Melrose gives a very predatory look, the dark lighting enhancing his blue eyes remarkably, and moves towards her. He tries to find out what she sees, but she is out of it. He takes that opportunity to move his hand up her leg, but before he can get far the phone rings. It is Jennifer telling him that Robert has taken Sean.
Melrose is angry at being interupted and tells Jennifer she needs to calm down and says she is being irrational. At that moment, Robert and Sean walk in on Jennifer, so she hangs up the phone.
Heaven comes to and Melrose asks what she saw, “I saw you.” He acts surprised, “Me?” She turns the tables on him saying she knows that he wants her.
So, Sean is fine. Robert just wanted to let him know he loves him despite what Jennifer might say. Robert and Jennifer have dinner and when they go back to her place it seems they are reconnecting. Well, that is until Jennifer says that Robert has to be gone by morning. He angrily leaves, slamming the door behind him.
Suddenly a light starts clicking on and off. It is Melrose. He was there all the time. “Great floor show. How was dinner?” His clicking the lights harkens back to the pen scene. Jennifer seems more annoyed than anything which struck me as odd. You’d think she’d be horrified to find him there. It is a very creepy and unsettling scene.
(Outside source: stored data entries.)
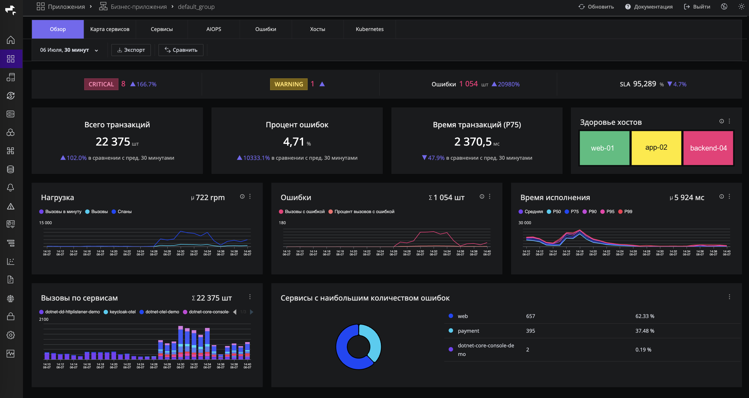The width and height of the screenshot is (749, 398).
Task: Open the settings gear sidebar icon
Action: tap(11, 335)
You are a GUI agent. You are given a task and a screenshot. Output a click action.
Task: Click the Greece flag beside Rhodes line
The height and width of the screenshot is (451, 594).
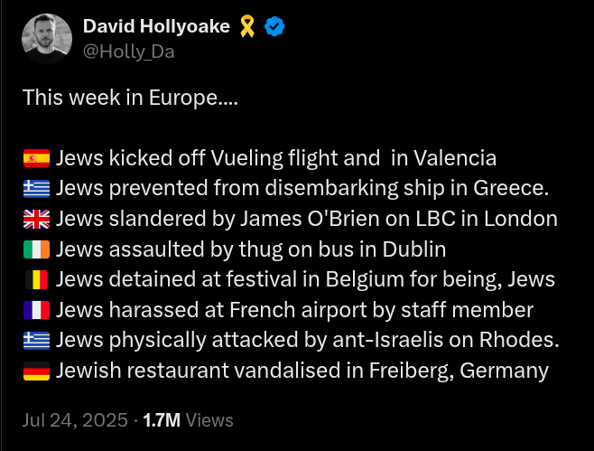pos(36,341)
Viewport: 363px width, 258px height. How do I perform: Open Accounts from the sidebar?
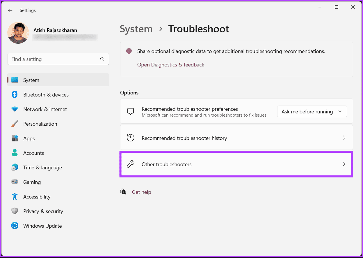tap(33, 153)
Melrose’s World Falls Apart
Robert has to meet Jennifer’s lawyer. She now has Melrose there to talk about Robert’s gambling addiction. Melrose looks a little different in this scene because he has a plastic bandage on his cheek. Heaven knows exactly what is going to happen at the meeting and gives Robert some tapes.
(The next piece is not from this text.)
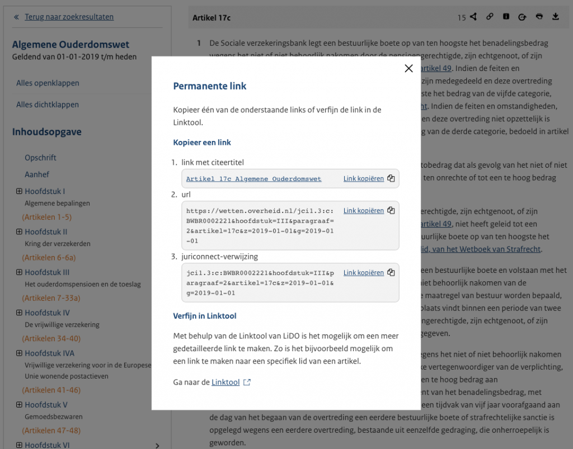This screenshot has width=573, height=449.
Task: Expand Hoofdstuk V Gemoedsbezwaren section
Action: pos(19,405)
There is a fantastic moment where Heaven is warning Robert about Melrose, “The man she’s with..you know him…I know him…he’s evil. She doesn’t know it, yet, but he is. He’s a devil” As she is speaking the camera focuses on Melrose looking decidedly evil indeed. It is a really well executed scene and I just love the way it looks.
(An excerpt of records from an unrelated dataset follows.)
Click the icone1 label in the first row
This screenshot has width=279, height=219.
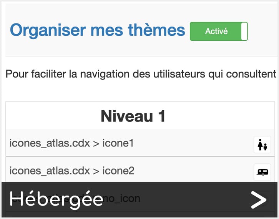118,143
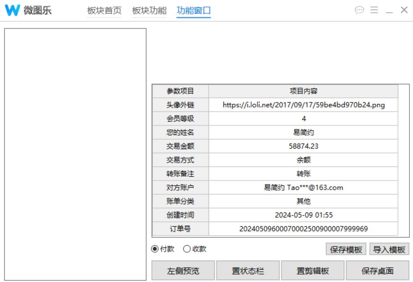Switch to the 板块功能 tab
Screen dimensions: 413x282
(149, 11)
Anyway, the tapes are sound recordings of Melrose molesting his patients during hypnotherapy sessions. Phone calls weren’t the only things he recorded. We find out what happened to Heaven during that last therapy session and why he has a bandage on his cheek. When Heaven, who is transgender, dared him to find out what was in her underwear he attacked her and tried to assault her. She whacked him on the face with his telephone, knocking him out. It is a brutal scene.
Jennifer is done with Melrose for good but, he enters her home demanding she give him the tapes. He threatens to hurt her badly, but she smacks him on the face. He then breaks down and starts crying, “I’m finished…please?” She tells him to get out, he looks furious for a brief moment, but then leaves.
Finally, we see him driving his car and he looks relaxed. He hits the accelerator and closes his eyes and then crashes. It is a hideous scene with lots of blood. It seems he just gave up in the end. A rather ignominious ending but fitting.
I like the way Heaven’s premonitions develop into facts and the blending of timelines is very well done. The title character Heaven is excellent and very likable. Karl Urban, who I didn’t mention above, plays a character called Sweeper. He cares for Heaven deeply, and he is really good. I also like Robert Marling. I can’t say I “like” Dr. Melrose, but Patrick Malahide did an excellent job portraying him as a completely unsympathetic wretched man. He starts out smooth and sly but ends up a complete wreck.
However it is not a perfect film. The language was just too much, in my opinion, particularly from Stanner who is a bigger villain than Melrose. Every other word out of Stanner’s mouth was an expletive and it didn’t feel natural to me at all. I don’t think I’m overly prudish about such things, but Stanner was a weak point for me which is bad because he had a huge role. It is also very violent. While the violence is understandable in the context of the film it was still jarring.